[Gllug] To LLU or Not to LLU?
Peter Corlett
abuse at cabal.org.uk
Wed Apr 1 12:40:39 UTC 2009
On Wed, Apr 01, 2009 at 12:45:55PM +0100, Richard Jones wrote:
> On Fri, Mar 27, 2009 at 01:34:47PM +0000, Peter Corlett wrote:
>> Could you explain to this bear of little brain why a residential property
>> requires gigabit Internet access,
[...]
> (1) Cut carbon emissions and pollution, and free up the roads and air, by
> allowing far more people to work at home. To do this effectively requires
> really good quality (high bandwidth, low latency) video conferencing
> services.
This seems to work just fine with Skype, even on 400kb/s uplinks.
[...]
> (2) Put the BBC archive online, free to UK households. The BBC archive
> contains vast amounts of entertainment and educational material which goes
> unseen.
The archive is mainly in SD, which requires a bitrate of a few megabits. The
main problem is that the BBC doesn't actually completely own all of the
material and can't put it online. Purchasing the content outright would be
prohibitive.
An archive of the last seven days programming is also already available via
iPlayer.
> (3) UK universities should both broadcast live and make available their
> old lectures online for free. The technology exists to do this.
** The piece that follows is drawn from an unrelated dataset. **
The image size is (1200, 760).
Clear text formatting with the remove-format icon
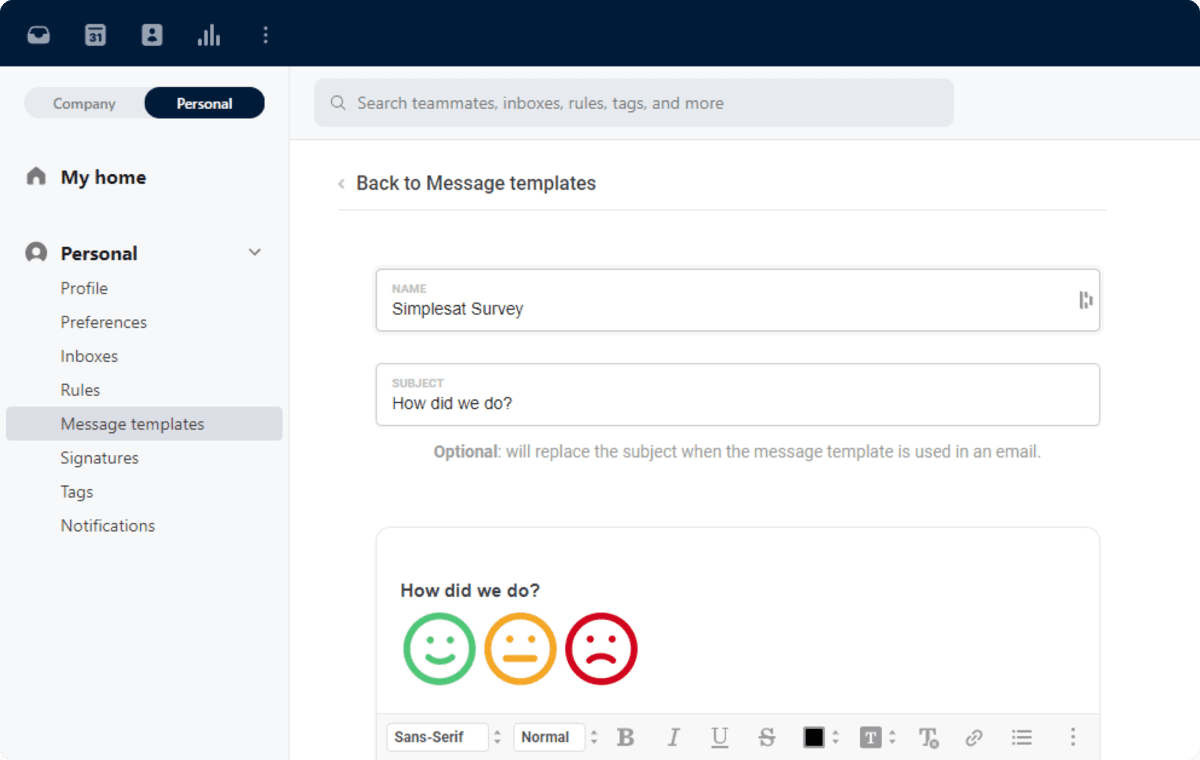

Why not
> let interested people study at home?
Imperial College already podcast some of their lectures. They're encoded at
about 500kb/s. Also why "should" universities make their valuable lectures
available for free, given that students pay a lot of money for that service?
> (4) The future we don't know.
> Current always-on broadband enabled Linux, Wikipedia, blogging and social
> networking, YouTube, Twitter, Skype, collaborative document editing,
> Flickr, TheyWorkForYou, online storage & backups, .. to take off.
They have *already* taken off, and they all work just fine on a bog standard
ADSL line.
> In the future, I don't know, but it will be equally dramatic. Maybe people
> will collaborate in their spare time to make films and music? Or we'll be
> able to have thousands of people meeting virtually to discuss politics
> directly with their MPs?
This already happens.
>> and how the killer app that requires this expects to cover the cost of
>> building-out all the infrastructure and ongoing maintenance?
> The UK hasn't been afraid of capital projects before: canals, railways,
> roads, airports, all cost billions (or the equivalent of "billions" at the
> time). All brought huge benefits.
So, basically, the killer app is high-definition video. Whoop-de-doo. We
already have perfectly good Internet video and are not limited on the
applications. So all a bandwidth upgrade would be is to improve the quality
of the video. But will it really make a drastic enough difference to be
worth spending billions?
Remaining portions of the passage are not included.